WHAT YOU HAVE TO DO
Nothing should appear in the answer except the lines from the one containing "Where should I click to: Switch" through the end of the listing, repeated exactly.

THE INPUT
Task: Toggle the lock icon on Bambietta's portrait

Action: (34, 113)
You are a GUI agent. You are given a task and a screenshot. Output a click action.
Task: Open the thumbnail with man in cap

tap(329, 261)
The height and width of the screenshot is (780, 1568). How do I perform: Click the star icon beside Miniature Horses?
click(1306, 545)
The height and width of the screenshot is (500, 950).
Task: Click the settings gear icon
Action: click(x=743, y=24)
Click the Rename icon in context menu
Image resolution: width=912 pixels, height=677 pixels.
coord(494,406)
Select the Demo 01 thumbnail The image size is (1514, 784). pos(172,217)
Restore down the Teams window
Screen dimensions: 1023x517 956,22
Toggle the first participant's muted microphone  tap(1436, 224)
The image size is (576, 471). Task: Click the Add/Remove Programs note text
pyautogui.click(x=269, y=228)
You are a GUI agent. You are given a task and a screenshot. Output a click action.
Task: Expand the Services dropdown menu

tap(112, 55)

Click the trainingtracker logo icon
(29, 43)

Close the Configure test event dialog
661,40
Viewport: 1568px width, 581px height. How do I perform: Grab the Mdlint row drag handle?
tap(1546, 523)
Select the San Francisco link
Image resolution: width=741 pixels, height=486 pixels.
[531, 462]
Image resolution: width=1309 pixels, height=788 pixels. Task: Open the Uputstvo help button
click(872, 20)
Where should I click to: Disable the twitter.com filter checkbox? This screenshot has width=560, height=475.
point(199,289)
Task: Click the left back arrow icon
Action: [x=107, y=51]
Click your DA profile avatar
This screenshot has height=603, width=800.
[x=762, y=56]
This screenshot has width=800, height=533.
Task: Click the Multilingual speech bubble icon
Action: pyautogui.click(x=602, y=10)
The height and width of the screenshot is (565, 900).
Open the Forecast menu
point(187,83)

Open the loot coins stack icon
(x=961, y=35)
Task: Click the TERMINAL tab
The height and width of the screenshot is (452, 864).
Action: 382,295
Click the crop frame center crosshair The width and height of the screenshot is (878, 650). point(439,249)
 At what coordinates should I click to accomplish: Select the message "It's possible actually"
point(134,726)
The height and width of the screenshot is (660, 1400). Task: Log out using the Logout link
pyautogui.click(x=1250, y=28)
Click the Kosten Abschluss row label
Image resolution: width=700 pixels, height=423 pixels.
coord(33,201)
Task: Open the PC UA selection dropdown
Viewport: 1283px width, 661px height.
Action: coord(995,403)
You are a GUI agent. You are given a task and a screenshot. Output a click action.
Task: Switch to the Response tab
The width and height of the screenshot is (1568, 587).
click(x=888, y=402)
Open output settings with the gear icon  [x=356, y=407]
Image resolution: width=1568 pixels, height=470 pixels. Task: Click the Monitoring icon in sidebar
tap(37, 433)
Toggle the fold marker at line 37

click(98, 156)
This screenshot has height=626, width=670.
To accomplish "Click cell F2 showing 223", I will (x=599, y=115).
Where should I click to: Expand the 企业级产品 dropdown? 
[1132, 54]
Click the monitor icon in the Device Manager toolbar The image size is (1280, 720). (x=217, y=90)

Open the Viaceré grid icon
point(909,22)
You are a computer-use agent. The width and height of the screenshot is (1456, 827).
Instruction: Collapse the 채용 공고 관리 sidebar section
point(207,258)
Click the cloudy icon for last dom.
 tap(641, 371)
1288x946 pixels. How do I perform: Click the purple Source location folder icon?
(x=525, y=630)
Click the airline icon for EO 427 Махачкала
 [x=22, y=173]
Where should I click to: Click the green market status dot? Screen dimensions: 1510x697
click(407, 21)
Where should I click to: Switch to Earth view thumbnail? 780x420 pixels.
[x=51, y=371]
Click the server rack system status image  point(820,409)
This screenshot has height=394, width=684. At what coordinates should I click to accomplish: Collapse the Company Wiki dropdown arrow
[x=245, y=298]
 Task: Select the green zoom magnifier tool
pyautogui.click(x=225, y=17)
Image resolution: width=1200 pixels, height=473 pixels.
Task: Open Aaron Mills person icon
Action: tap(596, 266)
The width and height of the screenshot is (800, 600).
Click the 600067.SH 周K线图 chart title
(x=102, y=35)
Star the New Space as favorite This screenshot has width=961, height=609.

WORKED SOLUTION
Where should I click to: Switch to Earth view thumbnail? 780x420 pixels.
[x=51, y=371]
Click the server rack system status image  point(820,409)
This screenshot has height=394, width=684. At what coordinates should I click to accomplish: Collapse the Company Wiki dropdown arrow
[x=245, y=298]
 Task: Select the green zoom magnifier tool
pyautogui.click(x=225, y=17)
Image resolution: width=1200 pixels, height=473 pixels.
Task: Open Aaron Mills person icon
Action: tap(596, 266)
The width and height of the screenshot is (800, 600).
Click the 600067.SH 周K线图 chart title
(x=102, y=35)
Star the New Space as favorite This screenshot has width=961, height=609.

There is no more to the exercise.